Working with OpenAI Chat Completions Models | Generated by AI
You’ve linked to the Microsoft Learn article “Work with chat completions models” (published on September 1, 2025). Here’s a clear and concise summary of its core points:
Key Highlights
-
Chat-oriented models The newer chat models differ from earlier GPT-3 models. Instead of “text-in, text-out,” they use a conversation-in, message-out format. Essentially, input is structured like a transcript (roles like system, user, assistant), and the model returns one message to continue the conversation (Microsoft Learn).
-
Designed for dialogue This structure is optimized for multi-turn back-and-forth conversations. It also works well for single-prompt scenarios, but the conversational format enables smoother interactions (Microsoft Learn).
-
Don’t treat them like older models These chat models are more verbose and often produce less useful answers if you approach them like GPT-3. It’s recommended to use the new chat-style interface for best results (Microsoft Learn).
-
Sample code snippet The article includes a basic code sample using Python-style syntax for calling Azure’s chat completions API:
from openai import OpenAI import os client = OpenAI( api_key=os.getenv("AZURE_OPENAI_API_KEY"), base_url="https://YOUR-RESOURCE-NAME.openai.azure.com/openai/v1/" ) response = client.chat.completions.create( model="gpt-4o", # or deployment_name messages=[ {"role": "system", "content": "Assistant is a large language model trained by OpenAI."}, {"role": "user", "content": "Who were the founders of Microsoft?"} ] ) print(response.model_dump_json(indent=2)) print(response.choices[0].message.content)

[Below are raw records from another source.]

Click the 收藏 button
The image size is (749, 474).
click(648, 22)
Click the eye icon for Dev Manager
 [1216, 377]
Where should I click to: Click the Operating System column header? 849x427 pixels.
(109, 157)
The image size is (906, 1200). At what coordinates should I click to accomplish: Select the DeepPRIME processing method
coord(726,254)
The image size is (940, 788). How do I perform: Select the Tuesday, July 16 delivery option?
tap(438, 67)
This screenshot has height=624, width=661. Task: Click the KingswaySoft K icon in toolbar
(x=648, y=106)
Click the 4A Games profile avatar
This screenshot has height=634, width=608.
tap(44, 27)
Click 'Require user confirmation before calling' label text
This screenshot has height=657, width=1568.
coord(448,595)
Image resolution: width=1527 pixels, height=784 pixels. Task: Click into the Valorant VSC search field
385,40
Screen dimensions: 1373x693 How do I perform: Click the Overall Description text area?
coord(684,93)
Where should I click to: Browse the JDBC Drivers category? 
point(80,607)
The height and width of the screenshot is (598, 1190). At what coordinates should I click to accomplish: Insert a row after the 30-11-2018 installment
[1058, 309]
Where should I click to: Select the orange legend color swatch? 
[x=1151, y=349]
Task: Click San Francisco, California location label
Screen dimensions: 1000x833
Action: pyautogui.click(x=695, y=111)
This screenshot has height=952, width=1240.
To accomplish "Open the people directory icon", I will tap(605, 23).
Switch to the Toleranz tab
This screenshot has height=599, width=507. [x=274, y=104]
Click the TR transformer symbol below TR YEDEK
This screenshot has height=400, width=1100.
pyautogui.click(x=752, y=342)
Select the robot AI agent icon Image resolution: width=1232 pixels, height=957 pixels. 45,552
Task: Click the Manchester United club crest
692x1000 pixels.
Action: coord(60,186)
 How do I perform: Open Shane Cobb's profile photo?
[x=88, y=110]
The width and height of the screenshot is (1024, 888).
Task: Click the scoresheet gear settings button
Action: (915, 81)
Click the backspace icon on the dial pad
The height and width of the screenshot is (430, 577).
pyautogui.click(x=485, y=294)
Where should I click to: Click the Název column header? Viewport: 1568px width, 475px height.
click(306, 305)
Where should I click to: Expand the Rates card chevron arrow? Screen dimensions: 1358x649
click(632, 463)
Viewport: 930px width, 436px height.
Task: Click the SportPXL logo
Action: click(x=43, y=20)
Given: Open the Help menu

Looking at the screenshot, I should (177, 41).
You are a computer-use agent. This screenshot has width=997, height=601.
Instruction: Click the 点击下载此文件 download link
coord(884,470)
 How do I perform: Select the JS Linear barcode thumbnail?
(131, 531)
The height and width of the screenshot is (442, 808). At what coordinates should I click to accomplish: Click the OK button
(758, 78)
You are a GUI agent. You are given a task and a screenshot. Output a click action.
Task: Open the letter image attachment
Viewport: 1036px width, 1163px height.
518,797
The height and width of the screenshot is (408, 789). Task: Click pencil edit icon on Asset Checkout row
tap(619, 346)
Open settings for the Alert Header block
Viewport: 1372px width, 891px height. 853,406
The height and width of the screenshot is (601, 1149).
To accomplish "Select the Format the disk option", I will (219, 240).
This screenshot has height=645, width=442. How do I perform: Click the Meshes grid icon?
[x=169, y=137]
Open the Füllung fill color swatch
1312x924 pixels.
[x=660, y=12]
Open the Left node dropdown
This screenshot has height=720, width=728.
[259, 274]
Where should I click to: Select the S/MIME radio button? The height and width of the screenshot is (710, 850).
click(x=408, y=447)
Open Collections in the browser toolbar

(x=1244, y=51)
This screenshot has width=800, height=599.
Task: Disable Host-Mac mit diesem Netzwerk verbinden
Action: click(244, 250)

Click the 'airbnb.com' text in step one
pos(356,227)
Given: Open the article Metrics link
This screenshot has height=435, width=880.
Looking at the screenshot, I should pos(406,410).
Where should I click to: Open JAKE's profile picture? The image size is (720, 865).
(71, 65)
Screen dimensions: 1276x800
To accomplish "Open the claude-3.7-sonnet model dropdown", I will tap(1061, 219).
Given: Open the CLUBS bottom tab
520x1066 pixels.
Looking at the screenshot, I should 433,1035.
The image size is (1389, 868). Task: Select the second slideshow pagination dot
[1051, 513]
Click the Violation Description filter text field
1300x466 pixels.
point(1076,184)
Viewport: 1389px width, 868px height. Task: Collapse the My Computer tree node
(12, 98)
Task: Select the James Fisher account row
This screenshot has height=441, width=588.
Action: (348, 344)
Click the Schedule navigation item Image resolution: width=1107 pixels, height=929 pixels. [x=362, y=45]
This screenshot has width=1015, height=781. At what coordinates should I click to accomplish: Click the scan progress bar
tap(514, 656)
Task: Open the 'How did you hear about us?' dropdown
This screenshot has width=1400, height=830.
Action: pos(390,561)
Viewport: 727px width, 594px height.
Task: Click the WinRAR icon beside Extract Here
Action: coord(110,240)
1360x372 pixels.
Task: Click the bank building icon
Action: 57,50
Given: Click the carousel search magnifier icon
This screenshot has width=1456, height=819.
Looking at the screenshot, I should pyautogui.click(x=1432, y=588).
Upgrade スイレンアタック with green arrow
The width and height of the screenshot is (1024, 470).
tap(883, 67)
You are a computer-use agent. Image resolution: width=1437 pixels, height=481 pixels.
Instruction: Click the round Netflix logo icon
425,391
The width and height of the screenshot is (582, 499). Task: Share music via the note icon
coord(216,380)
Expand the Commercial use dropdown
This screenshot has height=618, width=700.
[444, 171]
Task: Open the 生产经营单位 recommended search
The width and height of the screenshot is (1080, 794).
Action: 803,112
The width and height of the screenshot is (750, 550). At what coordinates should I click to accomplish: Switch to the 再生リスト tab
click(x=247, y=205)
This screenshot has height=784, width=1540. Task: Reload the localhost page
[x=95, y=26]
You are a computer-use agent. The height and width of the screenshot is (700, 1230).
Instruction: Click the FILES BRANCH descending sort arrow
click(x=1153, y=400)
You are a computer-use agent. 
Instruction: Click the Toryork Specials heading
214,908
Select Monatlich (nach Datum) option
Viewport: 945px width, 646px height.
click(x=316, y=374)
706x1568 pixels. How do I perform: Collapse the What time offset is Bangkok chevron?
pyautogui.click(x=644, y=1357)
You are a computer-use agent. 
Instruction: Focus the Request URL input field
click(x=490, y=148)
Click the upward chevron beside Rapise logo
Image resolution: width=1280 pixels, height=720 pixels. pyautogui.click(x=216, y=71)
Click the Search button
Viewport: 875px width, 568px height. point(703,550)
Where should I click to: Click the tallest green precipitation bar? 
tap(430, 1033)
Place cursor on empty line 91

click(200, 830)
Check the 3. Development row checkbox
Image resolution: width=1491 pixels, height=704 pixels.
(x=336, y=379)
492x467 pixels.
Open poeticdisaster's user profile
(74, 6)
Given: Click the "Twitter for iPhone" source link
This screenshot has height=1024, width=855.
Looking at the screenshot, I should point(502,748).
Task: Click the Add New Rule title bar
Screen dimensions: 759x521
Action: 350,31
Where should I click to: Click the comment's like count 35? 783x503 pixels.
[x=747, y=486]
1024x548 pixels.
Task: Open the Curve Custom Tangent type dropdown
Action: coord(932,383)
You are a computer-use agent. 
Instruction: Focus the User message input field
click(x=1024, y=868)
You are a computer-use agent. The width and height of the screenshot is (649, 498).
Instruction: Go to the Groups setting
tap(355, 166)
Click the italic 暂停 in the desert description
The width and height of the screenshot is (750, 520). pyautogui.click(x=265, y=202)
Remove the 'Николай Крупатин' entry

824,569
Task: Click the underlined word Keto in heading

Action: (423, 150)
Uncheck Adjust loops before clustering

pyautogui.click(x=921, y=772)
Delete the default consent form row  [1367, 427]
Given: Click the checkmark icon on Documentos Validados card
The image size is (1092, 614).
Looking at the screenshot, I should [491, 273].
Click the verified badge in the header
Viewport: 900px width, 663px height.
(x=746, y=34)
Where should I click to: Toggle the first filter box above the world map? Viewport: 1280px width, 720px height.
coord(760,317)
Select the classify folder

That shows how to properly send messages (with role separation) and retrieve the model’s answer (Microsoft Learn).
Why It Matters
- Enhanced conversational context — Chat models better maintain the flow and context across multi-turn interactions.
- Improved usability — Using roles (system, user, assistant) allows for clearer instructions, personality setting, or constraints.
- Avoid pitfalls — Treating chat models like previous-generation ones can lead to poor response quality; use the chat API interface as intended.
Let me know if you’d like help walking through the code sample, adapting it to your setup, or exploring related guides—happy to dive in!
And as per your preference, I kept this in a simple, readable format without tables.